毒親に縛られ続けたライナス・ポーリング...ノーベル賞を2度獲得した天才の苦労
理性を失った「ビタミンCへの妄信」
――化学結合の本性と分子構造の解明でノーベル化学賞を受賞し、「現代化学の父」とも呼ばれた理性的なポーリングが、晩年、異様な「ビタミンCで癌が治る」という説を唱えるようになった。その理由も、母親の悪性貧血と関係はありませんか。ビタミンCは貧血に効く、ともいいますし。 【高橋】そこにまで母親の影があるとは思いつかなかった(笑)。そもそもポーリングほどの天才が、なぜ晩年に「ビタミンCで癌が治る」という奇妙な説を主張したのかは謎です。 過剰に投与されたビタミンCは排泄されます。しかも、ポーリングの学説は何度かの追試でもまったく確認されませんでした。
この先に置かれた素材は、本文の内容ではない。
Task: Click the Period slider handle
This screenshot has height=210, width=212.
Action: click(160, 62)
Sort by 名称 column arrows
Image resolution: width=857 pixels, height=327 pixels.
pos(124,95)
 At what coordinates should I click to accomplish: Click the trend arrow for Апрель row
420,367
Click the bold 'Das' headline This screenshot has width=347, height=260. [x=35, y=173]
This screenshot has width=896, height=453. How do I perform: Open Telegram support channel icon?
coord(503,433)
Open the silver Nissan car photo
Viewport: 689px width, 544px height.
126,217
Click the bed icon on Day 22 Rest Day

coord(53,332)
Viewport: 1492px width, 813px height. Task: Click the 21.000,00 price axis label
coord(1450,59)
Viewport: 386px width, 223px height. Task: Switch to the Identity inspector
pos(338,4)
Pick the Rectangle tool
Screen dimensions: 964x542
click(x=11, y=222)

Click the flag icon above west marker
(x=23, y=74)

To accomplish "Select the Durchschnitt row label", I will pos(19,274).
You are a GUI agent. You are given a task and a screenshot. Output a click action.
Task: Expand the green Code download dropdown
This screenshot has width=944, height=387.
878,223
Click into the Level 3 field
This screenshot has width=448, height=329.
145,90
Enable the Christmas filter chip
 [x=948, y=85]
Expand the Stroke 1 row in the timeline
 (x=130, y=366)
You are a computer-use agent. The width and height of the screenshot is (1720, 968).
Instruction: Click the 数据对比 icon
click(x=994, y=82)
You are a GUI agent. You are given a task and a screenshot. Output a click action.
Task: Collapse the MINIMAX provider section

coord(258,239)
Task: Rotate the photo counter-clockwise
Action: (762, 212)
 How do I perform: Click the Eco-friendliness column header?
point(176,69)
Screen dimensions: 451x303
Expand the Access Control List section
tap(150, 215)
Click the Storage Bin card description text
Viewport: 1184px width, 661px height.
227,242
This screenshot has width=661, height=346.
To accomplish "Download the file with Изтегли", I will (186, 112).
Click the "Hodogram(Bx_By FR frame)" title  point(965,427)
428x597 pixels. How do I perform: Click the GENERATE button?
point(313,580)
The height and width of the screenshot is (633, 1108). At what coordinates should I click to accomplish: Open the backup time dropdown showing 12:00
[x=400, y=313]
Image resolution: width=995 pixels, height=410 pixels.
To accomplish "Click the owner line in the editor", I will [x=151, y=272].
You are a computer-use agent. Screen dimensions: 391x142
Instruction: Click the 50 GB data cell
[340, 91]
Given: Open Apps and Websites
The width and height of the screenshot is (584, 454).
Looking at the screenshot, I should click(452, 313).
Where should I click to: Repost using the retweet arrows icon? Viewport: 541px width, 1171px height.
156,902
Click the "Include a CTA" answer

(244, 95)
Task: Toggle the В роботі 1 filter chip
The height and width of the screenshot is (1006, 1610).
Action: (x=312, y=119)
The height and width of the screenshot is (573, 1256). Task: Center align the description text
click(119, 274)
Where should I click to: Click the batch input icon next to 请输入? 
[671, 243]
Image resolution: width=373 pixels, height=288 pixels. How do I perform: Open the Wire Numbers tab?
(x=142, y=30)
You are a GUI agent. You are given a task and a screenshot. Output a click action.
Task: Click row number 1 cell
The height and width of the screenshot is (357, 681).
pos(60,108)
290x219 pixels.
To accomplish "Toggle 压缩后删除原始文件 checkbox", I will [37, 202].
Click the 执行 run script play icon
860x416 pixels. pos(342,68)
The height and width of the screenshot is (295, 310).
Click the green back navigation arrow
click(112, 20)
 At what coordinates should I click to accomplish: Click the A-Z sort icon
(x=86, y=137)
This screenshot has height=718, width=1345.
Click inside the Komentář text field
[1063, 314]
それにもかかわらず、彼は最愛の妻に「ビタミンC療法」を施し、彼女の癌は完治せずに亡くなってしまった。 彼はベトナム戦争に公然と反対し、「核実験停止の嘆願書」を国連事務総長に提出するような信念の人でした。 もし母親からのダメージが蓄積して晩年の彼に影響が現れたのだとしたら、それは悲劇というほかない。ノーベル賞を2つ受賞した天才の輝かしい「光」の背後にも、暗すぎる「影」があったわけです。